Directions for this task >> Read the records beneath this task and copy every line that contains the string "computer".

Dataset content >>
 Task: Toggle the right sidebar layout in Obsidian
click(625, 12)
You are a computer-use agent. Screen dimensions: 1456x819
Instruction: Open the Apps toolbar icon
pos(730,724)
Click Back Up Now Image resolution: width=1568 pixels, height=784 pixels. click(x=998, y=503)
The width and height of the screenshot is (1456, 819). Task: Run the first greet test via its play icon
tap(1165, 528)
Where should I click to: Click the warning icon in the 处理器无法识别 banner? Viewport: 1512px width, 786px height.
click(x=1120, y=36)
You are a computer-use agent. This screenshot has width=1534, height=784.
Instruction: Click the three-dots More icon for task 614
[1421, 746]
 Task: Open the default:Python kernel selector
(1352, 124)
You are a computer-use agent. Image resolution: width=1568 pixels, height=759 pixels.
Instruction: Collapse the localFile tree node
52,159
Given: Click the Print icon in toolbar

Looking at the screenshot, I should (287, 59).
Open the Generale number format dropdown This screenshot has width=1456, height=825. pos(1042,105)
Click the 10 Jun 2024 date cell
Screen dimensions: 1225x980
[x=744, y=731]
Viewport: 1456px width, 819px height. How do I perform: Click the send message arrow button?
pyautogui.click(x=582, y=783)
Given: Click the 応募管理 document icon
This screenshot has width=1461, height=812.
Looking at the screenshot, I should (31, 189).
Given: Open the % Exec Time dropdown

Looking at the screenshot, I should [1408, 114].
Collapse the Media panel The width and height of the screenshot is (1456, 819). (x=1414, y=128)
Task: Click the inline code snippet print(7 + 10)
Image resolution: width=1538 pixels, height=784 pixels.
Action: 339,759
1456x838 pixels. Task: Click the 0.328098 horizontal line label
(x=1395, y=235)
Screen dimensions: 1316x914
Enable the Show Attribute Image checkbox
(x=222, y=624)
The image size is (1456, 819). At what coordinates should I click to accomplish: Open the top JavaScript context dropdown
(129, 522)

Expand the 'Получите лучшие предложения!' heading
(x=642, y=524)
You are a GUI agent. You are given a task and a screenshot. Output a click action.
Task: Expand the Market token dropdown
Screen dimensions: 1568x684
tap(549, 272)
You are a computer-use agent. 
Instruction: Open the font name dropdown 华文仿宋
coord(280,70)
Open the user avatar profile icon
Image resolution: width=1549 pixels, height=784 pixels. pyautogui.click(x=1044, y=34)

Output for this task >>
You are a computer-use agent. Screen dimensions: 1456x819
You are a computer-use agent. This screenshot has width=1534, height=784.
You are a computer-use agent. Image resolution: width=1568 pixels, height=759 pixels.
You are a computer-use agent. 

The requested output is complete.